EXERCISE AIM: Convert the lines below into a numbered list, starting with the line containing "The height and width of the screenshot is (666, 1270)." and continuing through the final line, and omit any blank lines.
--
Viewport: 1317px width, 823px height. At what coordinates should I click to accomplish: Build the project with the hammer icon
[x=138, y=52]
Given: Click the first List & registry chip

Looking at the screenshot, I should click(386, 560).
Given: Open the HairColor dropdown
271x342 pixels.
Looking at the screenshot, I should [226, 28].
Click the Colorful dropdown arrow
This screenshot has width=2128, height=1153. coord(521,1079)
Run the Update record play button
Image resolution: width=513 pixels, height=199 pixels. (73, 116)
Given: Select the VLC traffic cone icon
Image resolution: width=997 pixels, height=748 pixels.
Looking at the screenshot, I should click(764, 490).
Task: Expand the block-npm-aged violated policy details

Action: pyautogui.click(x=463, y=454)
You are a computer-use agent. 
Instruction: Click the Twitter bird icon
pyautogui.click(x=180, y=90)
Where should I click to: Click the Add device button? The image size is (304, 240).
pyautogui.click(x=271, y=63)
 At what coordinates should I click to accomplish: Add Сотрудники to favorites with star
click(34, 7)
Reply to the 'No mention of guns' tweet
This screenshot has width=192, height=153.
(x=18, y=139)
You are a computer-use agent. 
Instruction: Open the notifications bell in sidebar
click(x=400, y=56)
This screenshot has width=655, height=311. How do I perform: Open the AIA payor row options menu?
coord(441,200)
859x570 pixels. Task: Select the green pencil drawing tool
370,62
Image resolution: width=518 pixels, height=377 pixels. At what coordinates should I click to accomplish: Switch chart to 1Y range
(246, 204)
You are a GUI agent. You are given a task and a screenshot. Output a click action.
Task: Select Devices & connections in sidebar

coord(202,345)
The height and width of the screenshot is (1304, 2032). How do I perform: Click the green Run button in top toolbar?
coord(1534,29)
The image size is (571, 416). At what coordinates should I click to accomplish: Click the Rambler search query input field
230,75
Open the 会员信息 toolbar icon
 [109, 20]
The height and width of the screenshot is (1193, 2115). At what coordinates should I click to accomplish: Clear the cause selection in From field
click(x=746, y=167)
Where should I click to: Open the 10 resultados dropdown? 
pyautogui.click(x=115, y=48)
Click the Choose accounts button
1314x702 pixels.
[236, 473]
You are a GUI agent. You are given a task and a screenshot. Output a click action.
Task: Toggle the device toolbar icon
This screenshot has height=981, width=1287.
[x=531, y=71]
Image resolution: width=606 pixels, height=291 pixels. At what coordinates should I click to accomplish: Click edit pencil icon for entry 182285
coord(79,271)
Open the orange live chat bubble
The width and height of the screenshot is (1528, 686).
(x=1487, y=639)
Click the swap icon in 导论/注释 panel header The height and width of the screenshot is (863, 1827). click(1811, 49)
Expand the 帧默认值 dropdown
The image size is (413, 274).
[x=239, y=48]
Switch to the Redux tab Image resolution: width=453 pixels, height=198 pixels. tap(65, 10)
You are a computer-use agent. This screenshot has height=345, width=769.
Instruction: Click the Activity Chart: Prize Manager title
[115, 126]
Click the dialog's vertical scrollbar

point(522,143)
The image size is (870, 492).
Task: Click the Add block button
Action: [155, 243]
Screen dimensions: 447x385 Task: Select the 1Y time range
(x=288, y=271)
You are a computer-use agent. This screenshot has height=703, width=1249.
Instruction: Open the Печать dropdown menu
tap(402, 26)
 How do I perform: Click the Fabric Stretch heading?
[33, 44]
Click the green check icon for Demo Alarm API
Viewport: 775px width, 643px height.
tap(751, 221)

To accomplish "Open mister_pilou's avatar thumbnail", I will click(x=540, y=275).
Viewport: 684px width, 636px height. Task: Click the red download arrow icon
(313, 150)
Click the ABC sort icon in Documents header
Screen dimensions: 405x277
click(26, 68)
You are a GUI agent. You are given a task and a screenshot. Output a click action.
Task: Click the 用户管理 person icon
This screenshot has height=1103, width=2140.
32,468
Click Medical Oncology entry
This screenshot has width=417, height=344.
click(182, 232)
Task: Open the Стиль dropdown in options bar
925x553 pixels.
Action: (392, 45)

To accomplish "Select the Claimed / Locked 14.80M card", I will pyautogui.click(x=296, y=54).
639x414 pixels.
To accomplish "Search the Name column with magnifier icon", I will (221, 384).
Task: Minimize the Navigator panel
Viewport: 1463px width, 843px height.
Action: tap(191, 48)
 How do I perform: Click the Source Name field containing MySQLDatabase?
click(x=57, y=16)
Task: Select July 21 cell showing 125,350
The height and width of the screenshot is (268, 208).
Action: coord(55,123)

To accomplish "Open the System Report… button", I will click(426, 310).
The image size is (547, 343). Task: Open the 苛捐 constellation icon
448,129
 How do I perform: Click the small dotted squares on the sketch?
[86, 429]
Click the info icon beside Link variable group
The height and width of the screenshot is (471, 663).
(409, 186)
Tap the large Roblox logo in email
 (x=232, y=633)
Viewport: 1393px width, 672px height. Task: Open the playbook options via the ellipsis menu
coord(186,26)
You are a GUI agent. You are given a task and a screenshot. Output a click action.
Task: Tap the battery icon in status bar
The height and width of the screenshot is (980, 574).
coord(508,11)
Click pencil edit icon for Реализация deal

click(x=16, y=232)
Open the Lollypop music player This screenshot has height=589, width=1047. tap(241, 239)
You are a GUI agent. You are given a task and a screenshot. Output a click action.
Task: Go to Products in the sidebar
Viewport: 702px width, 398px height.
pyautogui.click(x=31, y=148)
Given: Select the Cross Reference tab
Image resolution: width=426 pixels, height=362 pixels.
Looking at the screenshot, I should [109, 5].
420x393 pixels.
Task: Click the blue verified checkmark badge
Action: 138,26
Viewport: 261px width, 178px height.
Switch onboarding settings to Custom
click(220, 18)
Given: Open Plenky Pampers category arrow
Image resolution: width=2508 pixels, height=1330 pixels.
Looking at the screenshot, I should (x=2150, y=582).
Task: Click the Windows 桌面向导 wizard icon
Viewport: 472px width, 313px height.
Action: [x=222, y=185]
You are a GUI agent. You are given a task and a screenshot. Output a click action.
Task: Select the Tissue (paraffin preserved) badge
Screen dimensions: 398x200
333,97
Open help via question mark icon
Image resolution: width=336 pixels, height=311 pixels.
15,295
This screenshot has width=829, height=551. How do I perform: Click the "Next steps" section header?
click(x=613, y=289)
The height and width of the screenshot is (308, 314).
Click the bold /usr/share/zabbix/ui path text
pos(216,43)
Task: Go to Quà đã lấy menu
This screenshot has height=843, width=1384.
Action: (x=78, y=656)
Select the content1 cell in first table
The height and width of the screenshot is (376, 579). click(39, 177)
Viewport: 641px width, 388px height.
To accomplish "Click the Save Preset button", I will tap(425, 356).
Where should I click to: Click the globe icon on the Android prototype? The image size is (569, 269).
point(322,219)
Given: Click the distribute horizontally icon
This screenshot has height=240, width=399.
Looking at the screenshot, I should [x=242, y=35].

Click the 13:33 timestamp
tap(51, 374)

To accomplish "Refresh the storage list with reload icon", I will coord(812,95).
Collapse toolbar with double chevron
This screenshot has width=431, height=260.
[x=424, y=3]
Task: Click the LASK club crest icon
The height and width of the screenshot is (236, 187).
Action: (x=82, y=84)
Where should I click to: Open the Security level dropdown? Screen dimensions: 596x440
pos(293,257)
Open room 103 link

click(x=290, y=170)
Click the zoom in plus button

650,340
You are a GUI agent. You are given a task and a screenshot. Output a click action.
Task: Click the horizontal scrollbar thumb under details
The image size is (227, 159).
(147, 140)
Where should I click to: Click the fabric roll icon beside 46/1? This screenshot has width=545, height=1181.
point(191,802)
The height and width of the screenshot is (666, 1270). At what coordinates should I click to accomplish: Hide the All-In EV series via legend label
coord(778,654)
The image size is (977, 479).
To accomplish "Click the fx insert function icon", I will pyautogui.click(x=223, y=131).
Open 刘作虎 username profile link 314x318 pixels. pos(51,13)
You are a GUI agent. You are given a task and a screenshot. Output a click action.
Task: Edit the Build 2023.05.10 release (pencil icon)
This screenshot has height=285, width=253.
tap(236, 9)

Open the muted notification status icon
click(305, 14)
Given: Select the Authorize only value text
--
ANSWER TO THIS EXERCISE:
1. The height and width of the screenshot is (666, 1270). At what coordinates should I click to accomplish: Hide the All-In EV series via legend label
2. coord(778,654)
3. The image size is (977, 479).
4. To accomplish "Click the fx insert function icon", I will pyautogui.click(x=223, y=131).
5. Open 刘作虎 username profile link 314x318 pixels. pos(51,13)
6. You are a GUI agent. You are given a task and a screenshot. Output a click action.
7. Task: Edit the Build 2023.05.10 release (pencil icon)
8. This screenshot has height=285, width=253.
9. tap(236, 9)
10. Open the muted notification status icon
11. click(305, 14)
12. Given: Select the Authorize only value text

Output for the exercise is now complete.